What you will do:
Return every line of the records below that contains the word "node".

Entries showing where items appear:
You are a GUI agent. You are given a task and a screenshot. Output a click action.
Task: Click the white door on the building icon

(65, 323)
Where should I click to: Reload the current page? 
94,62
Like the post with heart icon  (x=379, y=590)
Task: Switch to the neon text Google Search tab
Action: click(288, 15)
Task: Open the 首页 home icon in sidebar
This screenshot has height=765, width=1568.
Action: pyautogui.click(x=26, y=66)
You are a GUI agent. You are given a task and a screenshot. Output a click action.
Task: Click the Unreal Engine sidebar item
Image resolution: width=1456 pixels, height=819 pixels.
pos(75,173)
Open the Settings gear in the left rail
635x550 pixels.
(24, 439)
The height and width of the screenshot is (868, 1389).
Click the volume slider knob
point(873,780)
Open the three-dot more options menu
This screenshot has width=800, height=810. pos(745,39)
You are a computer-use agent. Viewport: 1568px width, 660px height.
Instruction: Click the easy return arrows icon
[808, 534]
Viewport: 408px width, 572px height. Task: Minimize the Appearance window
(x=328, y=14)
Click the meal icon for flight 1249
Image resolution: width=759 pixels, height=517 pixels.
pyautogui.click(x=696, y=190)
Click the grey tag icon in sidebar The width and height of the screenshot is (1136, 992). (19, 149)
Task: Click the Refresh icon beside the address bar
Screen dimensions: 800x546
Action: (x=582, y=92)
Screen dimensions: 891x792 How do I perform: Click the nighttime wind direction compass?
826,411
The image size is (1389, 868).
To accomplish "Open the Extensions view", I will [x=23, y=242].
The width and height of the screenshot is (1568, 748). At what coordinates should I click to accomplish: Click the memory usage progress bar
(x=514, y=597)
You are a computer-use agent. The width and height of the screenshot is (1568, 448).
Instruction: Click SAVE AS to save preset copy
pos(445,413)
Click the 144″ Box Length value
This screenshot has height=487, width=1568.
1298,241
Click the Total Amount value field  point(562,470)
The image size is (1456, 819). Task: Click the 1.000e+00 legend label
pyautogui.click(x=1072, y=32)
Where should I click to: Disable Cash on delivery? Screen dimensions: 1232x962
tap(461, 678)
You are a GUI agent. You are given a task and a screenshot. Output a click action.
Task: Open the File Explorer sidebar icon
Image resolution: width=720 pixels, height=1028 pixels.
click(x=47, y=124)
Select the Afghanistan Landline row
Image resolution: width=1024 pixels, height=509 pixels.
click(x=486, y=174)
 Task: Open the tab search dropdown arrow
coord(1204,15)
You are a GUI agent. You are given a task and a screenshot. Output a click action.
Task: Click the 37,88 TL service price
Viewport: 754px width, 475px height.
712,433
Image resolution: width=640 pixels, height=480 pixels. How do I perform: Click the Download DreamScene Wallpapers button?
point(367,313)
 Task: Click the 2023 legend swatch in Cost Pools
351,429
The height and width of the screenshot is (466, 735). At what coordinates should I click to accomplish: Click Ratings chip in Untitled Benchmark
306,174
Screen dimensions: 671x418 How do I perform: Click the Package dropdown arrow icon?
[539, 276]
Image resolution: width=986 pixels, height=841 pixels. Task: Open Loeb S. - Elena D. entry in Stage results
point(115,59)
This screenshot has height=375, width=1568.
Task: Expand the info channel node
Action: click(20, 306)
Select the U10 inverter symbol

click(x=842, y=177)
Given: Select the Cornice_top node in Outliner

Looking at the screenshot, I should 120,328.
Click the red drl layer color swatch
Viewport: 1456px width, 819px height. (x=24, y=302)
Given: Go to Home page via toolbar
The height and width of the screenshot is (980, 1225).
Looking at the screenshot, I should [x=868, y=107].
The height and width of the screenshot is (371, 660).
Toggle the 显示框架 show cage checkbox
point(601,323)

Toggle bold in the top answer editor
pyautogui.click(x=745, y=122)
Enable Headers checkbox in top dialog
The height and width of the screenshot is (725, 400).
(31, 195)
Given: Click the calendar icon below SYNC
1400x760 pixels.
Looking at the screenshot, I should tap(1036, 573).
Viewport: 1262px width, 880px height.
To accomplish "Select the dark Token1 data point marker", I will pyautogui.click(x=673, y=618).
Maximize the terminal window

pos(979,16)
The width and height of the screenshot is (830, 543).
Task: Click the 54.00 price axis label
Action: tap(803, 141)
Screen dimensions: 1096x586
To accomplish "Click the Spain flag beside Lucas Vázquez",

Exercise result:
Task: Expand the info channel node
Given: Select the Cornice_top node in Outliner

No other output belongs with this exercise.